Il est évident qu’il ne sera pas demandé au cabinet adjudicataire de l’appel d’offres du ministère de l’Industrie d’apporter des réponses aux trois problématiques énumérées ci-dessus, car elles relèvent de la compétence de plusieurs ministères. Son intérêt devrait se porter sur la proposition de nouveaux métiers mondiaux que le Maroc pourrait développer sous forme d’écosystèmes. Il a déjà quelques pistes à travers les exigences de souveraineté qui se sont exprimées : sanitaire, alimentaire, énergétique, ensuite il y a l’incontournable secteur des hautes technologies et enfin les propositions nouvelles qui justifieraient l’intérêt de la mission.

Rappelons aussi que toute stratégie industrielle future devrait, c’est un truisme, privilégier: les secteurs à fort potentiel de création d’emplois et de richesses ; la complémentarité avec les secteurs existants afin d’éviter les fragmentations et développer les synergies ; l’harmonie avec les exigences de la Charte d’Investissement. Il y a un ajout de taille à ne plus omettre, le taux d’intégration et le niveau de participation des PMI locales. L’expérience de l’automobile et de l’aéronautique l’ont mis en évidence.

Une analyse fine de nos importations et notamment du poste consommations intermédiaires montre que notre tissu industriel demeure encore tributaire d’un nombre important d’intrants venant de l’extérieur, ce qui impacte la valeur ajoutée produite localement. La hausse de nos exportations s’est accompagnée de «l’explosion» du poste consommations intermédiaires. Nous ne profitons pas assez des marchandises produites au Maroc. Le phénomène est général, il ne peut être imputé uniquement à l’automobile et à l’aéronautique. Cela s’explique par l’absence d’un tissu dense de Petites et Moyennes Industries (PMI) capable de fournir les grandes entreprises exportatrices en intrants.
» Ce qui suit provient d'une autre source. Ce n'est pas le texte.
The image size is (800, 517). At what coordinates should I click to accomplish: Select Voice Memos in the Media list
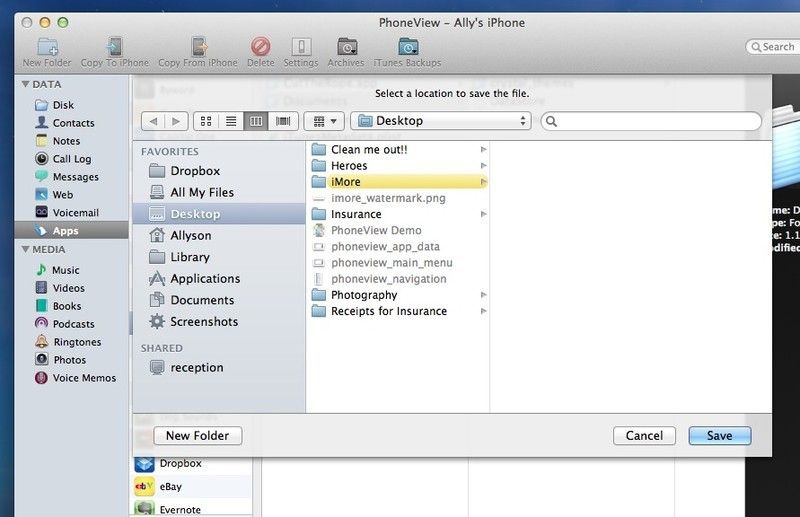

Cette absence se fait durement sentir. Ce sont principalement ces PMI, au vu de leur nombre, qui irradient les bienfaits de l’industrialisation dans la société, augmentent la valeur ajoutée nationale et créent le plus d’emplois.

Aussi est-il demandé à «notre cabinet-conseil» de proposer les secteurs qui seront susceptibles de favoriser la création de PMI locales. Comme les organismes chargés de faire un second et troisième tri, la commission d’investissement et éventuellement le Fonds Mohammed VI, devraient «normalement» être attentifs au niveau de la valeur ajoutée créée et de l’implication du capital national.
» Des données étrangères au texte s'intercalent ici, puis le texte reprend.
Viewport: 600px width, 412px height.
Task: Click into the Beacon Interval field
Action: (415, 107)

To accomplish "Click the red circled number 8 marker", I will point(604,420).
Ayant eu le privilège de mener à Grenoble des recherches économiques sous la direction de Gérard Destanne de Bernis, père des «industries industrialisantes» algériennes ; il n’avait de cesse dans nos échanges et face aux reproches de l’échec de cette expérience de nous répéter que la bonne intelligence dans le choix de toute «locomotive» est sa capacité/son besoin de créer autour d’elle le maximum de PMI possible.

Ayant fait notre deuil de l’idée saugrenue que le Maroc pouvait se passer d’une véritable industrialisation en développant l’agriculture et les services principalement, il est temps pour nous de mener ce vaste chantier en étant armé de notre expérience et d’une grande ambition pour le Maroc.